Keyakinan Kejati atas Dakwaan
Kejati Bengkulu menegaskan bahwa pengajuan kasasi bukan sekadar bentuk keberatan terhadap putusan pengadilan, melainkan didasarkan pada keyakinan bahwa seluruh unsur dakwaan telah berhasil dibuktikan selama persidangan berlangsung.
“Kita mengajukan kasasi ini agar hakim kasasi nanti menilai putusan hakim pengadilan tipikor yang mana pada pertimbangannya menyatakan bahwa JPU tidak bisa membuktikan dakwaannya,” kata Wisdom. “Sementara kita yakin bahwa JPU telah dapat membuktikan segala dakwaan, segala unsur-unsur terkait dengan kasus ini.”
Keyakinan tersebut didasarkan pada fakta-fakta hukum yang terungkap selama persidangan, baik melalui keterangan saksi, ahli, dokumen maupun alat bukti lainnya yang diajukan oleh tim penuntut umum.
Memori Kasasi Sedang Disusun
Saat ini, tim Jaksa Penuntut Umum tengah menyusun memori kasasi yang akan menjadi dasar argumentasi hukum dalam pemeriksaan perkara di tingkat Mahkamah Agung.
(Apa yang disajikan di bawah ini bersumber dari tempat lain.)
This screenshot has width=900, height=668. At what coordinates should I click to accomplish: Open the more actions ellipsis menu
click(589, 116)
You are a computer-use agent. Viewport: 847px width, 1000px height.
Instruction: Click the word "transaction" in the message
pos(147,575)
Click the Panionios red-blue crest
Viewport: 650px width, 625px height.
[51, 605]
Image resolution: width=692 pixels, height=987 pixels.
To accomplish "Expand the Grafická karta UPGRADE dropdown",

Dalam dokumen tersebut, JPU akan memuat berbagai fakta persidangan yang menurut penilaian jaksa menunjukkan adanya perbuatan sebagaimana dakwaan yang sebelumnya diajukan kepada para terdakwa.
“Sehingga kita saat ini tengah menyusun memori kasasi. Di sana akan kita sampaikan semua fakta persidangan, sehingga kita yakin hakim kasasi akan memutus sesuai dengan tuntutan kita sebelumnya,” ujar Wisdom.
Meski demikian, pihak Kejati Bengkulu belum bersedia mengungkap secara rinci materi yang akan dimasukkan dalam memori kasasi karena masih menjadi bagian dari strategi hukum penuntut umum.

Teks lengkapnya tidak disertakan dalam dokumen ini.